Such discretion is an anomaly, say some critics. In his highly publicized indictments of organized-crime figures, some have been reminded of the Alice in Wonderland dictum: "Sentence first; verdict afterwards." They suggest that he is a glutton for publicity, and that his press conferences are part of a political campaign, the office to be determined later. But Giuliani responds that it is not a crime to want to go into politics; anyway, that is for the future. For him, publicity is a necessary weapon in his crusade against organized crime, and a way to dispel cynicism about law enforcement: "The only way to deliver a deterrent effectively is to publicize it. I want to send a message."
Giuliani believes that the legal system has come to favor the rights of the victimizer over the victim. "During the '50s and '60s," he says, "we socialized the responsibility for crime. We broke down the line between explanation and excuses, and explanations became excuses." The individual, he stresses, not the group, must be held morally responsible. "For purposes of ethics and of law," he says fervently, "we elevate human beings by holding them responsible. Ultimately, you diminish human individuality and importance when you say, 'Oh, well, you're not really responsible for what you did. Your parents are responsible for it, or your neighborhood is responsible for it, or society is responsible for it.' In fact, if you harm another human being, you're responsible for that."

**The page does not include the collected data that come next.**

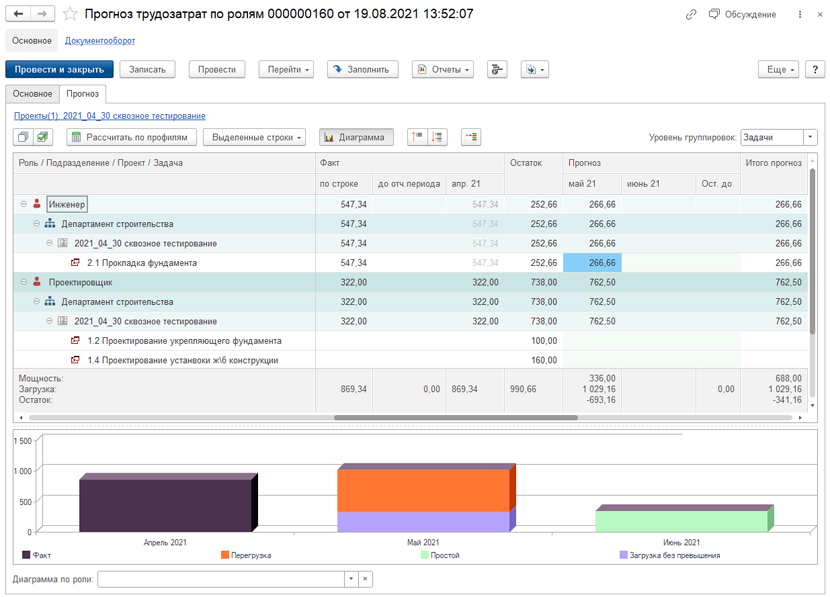Collapse the Проектировщик role row
Screen dimensions: 830x597
tap(24, 282)
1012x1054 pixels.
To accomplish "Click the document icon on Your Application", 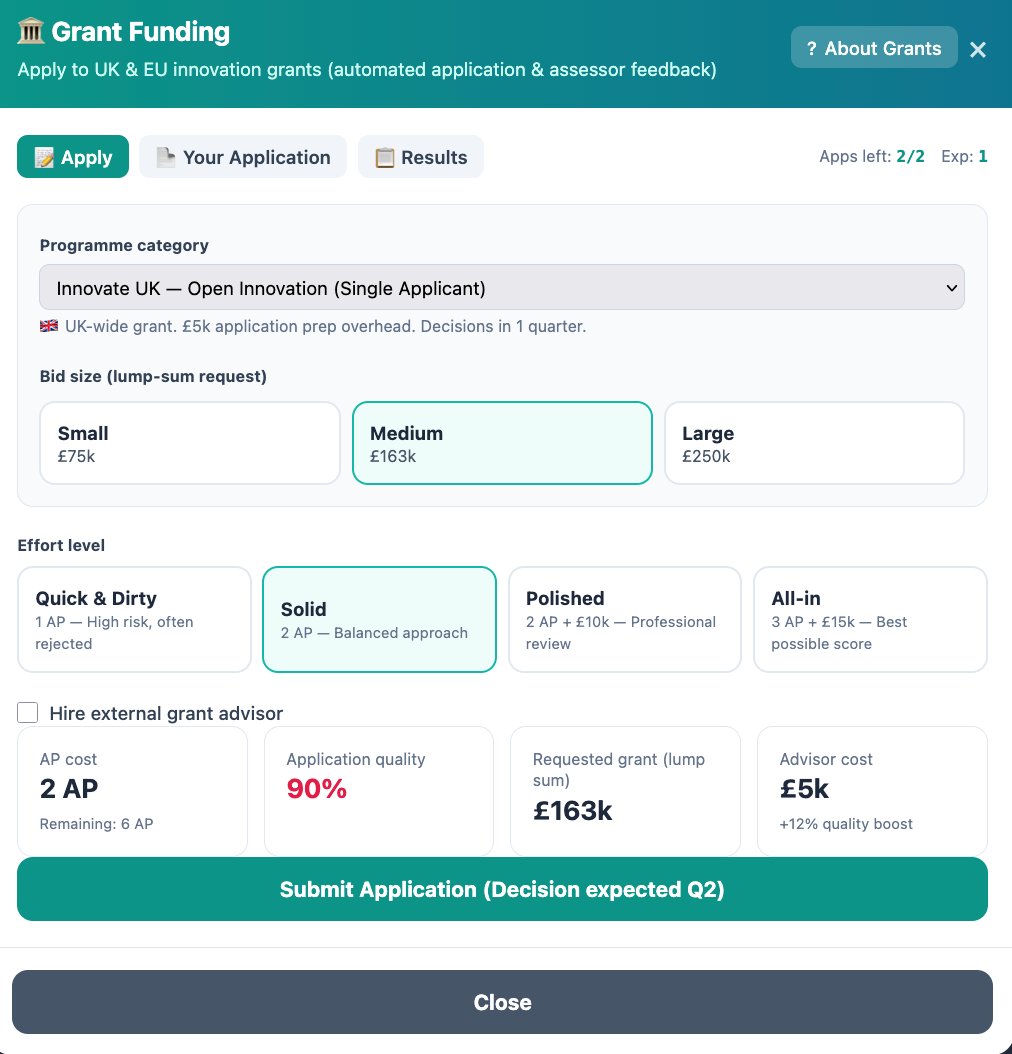I will [x=165, y=157].
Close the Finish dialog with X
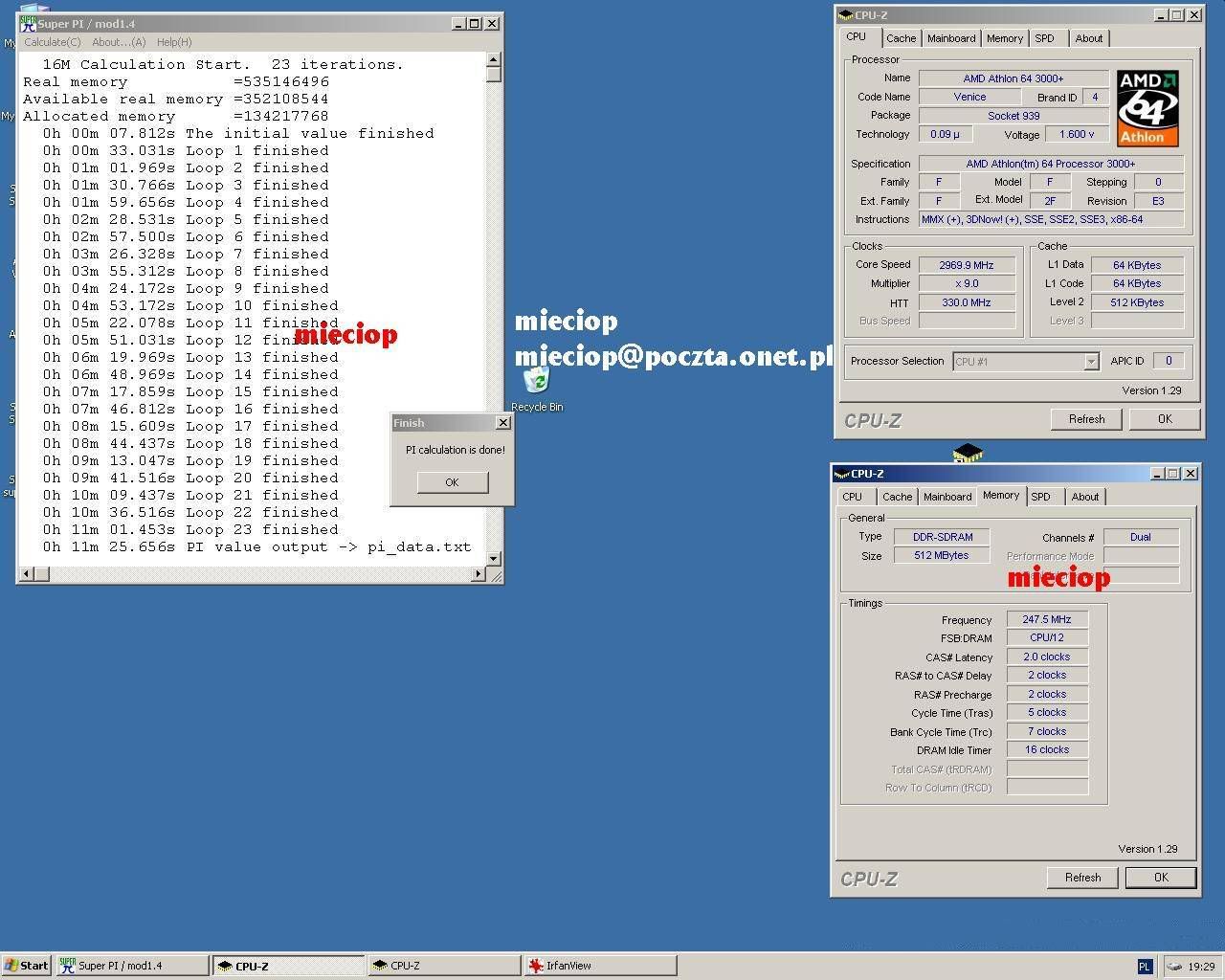 [x=503, y=423]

The Commission trial will consume most of Giuliani's time in the coming months, except when he is overruled by his wife Donna Hanover, an anchor on a local TV station, and their first child Andrew Harold, who was born last week. But Giuliani takes time out for the unexpected pursuit. Not long ago, he attended a memorial Mass for Roger Maris at St. Patrick's Cathedral. Giuliani was that rare thing, a fan who preferred the saturnine Maris over his more popular teammate Mickey Mantle. "Mantle was a better natural hitter," Giuliani explains. "But Maris, a team player, always went for the long ball, for home runs." The scouting report on Giuliani would say the same thing.